*** Opening DATASET CONTENT ***
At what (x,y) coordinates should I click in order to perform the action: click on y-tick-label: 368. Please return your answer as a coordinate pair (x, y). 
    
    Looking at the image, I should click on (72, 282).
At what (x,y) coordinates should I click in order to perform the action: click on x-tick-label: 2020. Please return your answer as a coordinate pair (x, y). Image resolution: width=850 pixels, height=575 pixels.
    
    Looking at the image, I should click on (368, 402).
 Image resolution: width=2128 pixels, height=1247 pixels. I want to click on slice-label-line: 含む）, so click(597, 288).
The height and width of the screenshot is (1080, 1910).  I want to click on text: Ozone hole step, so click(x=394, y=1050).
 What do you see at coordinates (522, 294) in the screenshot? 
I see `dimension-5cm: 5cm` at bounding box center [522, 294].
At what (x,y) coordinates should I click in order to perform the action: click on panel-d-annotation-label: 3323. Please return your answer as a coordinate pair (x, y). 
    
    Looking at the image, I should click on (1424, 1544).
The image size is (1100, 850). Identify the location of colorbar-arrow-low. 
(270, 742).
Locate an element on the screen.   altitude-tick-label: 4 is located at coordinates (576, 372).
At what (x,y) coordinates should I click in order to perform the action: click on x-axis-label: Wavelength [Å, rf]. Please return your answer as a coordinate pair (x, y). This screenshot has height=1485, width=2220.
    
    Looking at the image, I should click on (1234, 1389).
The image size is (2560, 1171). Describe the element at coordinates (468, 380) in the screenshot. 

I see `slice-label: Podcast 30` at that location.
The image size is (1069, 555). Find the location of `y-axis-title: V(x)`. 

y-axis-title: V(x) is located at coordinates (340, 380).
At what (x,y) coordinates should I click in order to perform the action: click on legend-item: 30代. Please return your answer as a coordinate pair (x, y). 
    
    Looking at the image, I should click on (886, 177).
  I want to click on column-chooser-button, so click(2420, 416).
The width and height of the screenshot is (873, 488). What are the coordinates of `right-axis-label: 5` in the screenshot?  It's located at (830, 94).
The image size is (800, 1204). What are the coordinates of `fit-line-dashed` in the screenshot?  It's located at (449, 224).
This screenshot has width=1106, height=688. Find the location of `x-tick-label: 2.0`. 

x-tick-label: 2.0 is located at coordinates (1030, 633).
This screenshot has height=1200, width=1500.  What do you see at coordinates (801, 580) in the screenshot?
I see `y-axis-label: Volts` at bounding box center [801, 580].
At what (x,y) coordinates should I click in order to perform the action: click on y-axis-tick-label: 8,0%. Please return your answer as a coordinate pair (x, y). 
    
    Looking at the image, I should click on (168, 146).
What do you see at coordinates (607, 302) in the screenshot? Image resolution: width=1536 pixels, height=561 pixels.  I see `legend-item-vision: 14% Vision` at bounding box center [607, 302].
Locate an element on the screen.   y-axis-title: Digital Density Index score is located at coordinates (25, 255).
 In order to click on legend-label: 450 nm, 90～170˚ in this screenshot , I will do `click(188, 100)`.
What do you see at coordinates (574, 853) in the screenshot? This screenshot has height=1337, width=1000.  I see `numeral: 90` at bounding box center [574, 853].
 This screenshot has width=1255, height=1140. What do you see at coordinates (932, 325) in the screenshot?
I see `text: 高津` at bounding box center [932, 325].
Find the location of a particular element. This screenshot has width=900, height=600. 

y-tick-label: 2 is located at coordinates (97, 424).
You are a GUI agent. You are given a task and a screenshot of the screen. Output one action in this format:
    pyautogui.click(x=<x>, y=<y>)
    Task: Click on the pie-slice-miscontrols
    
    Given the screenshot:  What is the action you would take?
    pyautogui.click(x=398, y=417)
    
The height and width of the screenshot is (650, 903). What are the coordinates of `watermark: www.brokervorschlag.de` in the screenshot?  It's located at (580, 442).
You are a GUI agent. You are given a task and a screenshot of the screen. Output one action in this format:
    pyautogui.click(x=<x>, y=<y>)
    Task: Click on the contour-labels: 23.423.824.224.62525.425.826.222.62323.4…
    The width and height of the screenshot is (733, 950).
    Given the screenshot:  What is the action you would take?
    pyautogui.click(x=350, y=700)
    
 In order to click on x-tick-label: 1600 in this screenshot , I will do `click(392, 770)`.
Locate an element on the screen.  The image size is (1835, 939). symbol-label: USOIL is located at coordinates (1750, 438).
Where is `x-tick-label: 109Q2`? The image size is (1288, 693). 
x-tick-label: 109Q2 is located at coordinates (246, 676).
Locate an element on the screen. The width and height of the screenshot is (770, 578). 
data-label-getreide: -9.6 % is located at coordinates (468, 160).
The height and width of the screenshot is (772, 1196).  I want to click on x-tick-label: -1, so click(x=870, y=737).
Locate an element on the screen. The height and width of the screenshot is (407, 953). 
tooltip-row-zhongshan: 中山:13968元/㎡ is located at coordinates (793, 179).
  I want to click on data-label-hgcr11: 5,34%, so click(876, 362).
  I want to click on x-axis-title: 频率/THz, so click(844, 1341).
*** Closing DATASET CONTENT ***
• _THE PROBLEM_
Rewrite all of the material above, replacing every "coordinate pair" with "pair of numbers" and leaving everything else unchanged.

• _WORKED SOLUTION_
At what (x,y) coordinates should I click in order to perform the action: click on y-tick-label: 368. Please return your answer as a pair of numbers (x, y). 
    
    Looking at the image, I should click on (72, 282).
At what (x,y) coordinates should I click in order to perform the action: click on x-tick-label: 2020. Please return your answer as a pair of numbers (x, y). Image resolution: width=850 pixels, height=575 pixels.
    
    Looking at the image, I should click on (368, 402).
 Image resolution: width=2128 pixels, height=1247 pixels. I want to click on slice-label-line: 含む）, so click(597, 288).
The height and width of the screenshot is (1080, 1910).  I want to click on text: Ozone hole step, so click(x=394, y=1050).
 What do you see at coordinates (522, 294) in the screenshot? 
I see `dimension-5cm: 5cm` at bounding box center [522, 294].
At what (x,y) coordinates should I click in order to perform the action: click on panel-d-annotation-label: 3323. Please return your answer as a pair of numbers (x, y). 
    
    Looking at the image, I should click on (1424, 1544).
The image size is (1100, 850). Identify the location of colorbar-arrow-low. 
(270, 742).
Locate an element on the screen.   altitude-tick-label: 4 is located at coordinates (576, 372).
At what (x,y) coordinates should I click in order to perform the action: click on x-axis-label: Wavelength [Å, rf]. Please return your answer as a pair of numbers (x, y). This screenshot has height=1485, width=2220.
    
    Looking at the image, I should click on (1234, 1389).
The image size is (2560, 1171). Describe the element at coordinates (468, 380) in the screenshot. 

I see `slice-label: Podcast 30` at that location.
The image size is (1069, 555). Find the location of `y-axis-title: V(x)`. 

y-axis-title: V(x) is located at coordinates (340, 380).
At what (x,y) coordinates should I click in order to perform the action: click on legend-item: 30代. Please return your answer as a pair of numbers (x, y). 
    
    Looking at the image, I should click on (886, 177).
  I want to click on column-chooser-button, so click(2420, 416).
The width and height of the screenshot is (873, 488). What are the coordinates of `right-axis-label: 5` in the screenshot?  It's located at (830, 94).
The image size is (800, 1204). What are the coordinates of `fit-line-dashed` in the screenshot?  It's located at (449, 224).
This screenshot has width=1106, height=688. Find the location of `x-tick-label: 2.0`. 

x-tick-label: 2.0 is located at coordinates (1030, 633).
This screenshot has height=1200, width=1500.  What do you see at coordinates (801, 580) in the screenshot?
I see `y-axis-label: Volts` at bounding box center [801, 580].
At what (x,y) coordinates should I click in order to perform the action: click on y-axis-tick-label: 8,0%. Please return your answer as a pair of numbers (x, y). 
    
    Looking at the image, I should click on (168, 146).
What do you see at coordinates (607, 302) in the screenshot? Image resolution: width=1536 pixels, height=561 pixels.  I see `legend-item-vision: 14% Vision` at bounding box center [607, 302].
Locate an element on the screen.   y-axis-title: Digital Density Index score is located at coordinates (25, 255).
 In order to click on legend-label: 450 nm, 90～170˚ in this screenshot , I will do `click(188, 100)`.
What do you see at coordinates (574, 853) in the screenshot? This screenshot has height=1337, width=1000.  I see `numeral: 90` at bounding box center [574, 853].
 This screenshot has width=1255, height=1140. What do you see at coordinates (932, 325) in the screenshot?
I see `text: 高津` at bounding box center [932, 325].
Find the location of a particular element. This screenshot has width=900, height=600. 

y-tick-label: 2 is located at coordinates (97, 424).
You are a GUI agent. You are given a task and a screenshot of the screen. Output one action in this format:
    pyautogui.click(x=<x>, y=<y>)
    Task: Click on the pie-slice-miscontrols
    
    Given the screenshot:  What is the action you would take?
    pyautogui.click(x=398, y=417)
    
The height and width of the screenshot is (650, 903). What are the coordinates of `watermark: www.brokervorschlag.de` in the screenshot?  It's located at (580, 442).
You are a GUI agent. You are given a task and a screenshot of the screen. Output one action in this format:
    pyautogui.click(x=<x>, y=<y>)
    Task: Click on the contour-labels: 23.423.824.224.62525.425.826.222.62323.4…
    The width and height of the screenshot is (733, 950).
    Given the screenshot:  What is the action you would take?
    pyautogui.click(x=350, y=700)
    
 In order to click on x-tick-label: 1600 in this screenshot , I will do `click(392, 770)`.
Locate an element on the screen.  The image size is (1835, 939). symbol-label: USOIL is located at coordinates (1750, 438).
Where is `x-tick-label: 109Q2`? The image size is (1288, 693). 
x-tick-label: 109Q2 is located at coordinates (246, 676).
Locate an element on the screen. The width and height of the screenshot is (770, 578). 
data-label-getreide: -9.6 % is located at coordinates (468, 160).
The height and width of the screenshot is (772, 1196).  I want to click on x-tick-label: -1, so click(x=870, y=737).
Locate an element on the screen. The height and width of the screenshot is (407, 953). 
tooltip-row-zhongshan: 中山:13968元/㎡ is located at coordinates (793, 179).
  I want to click on data-label-hgcr11: 5,34%, so click(876, 362).
  I want to click on x-axis-title: 频率/THz, so click(844, 1341).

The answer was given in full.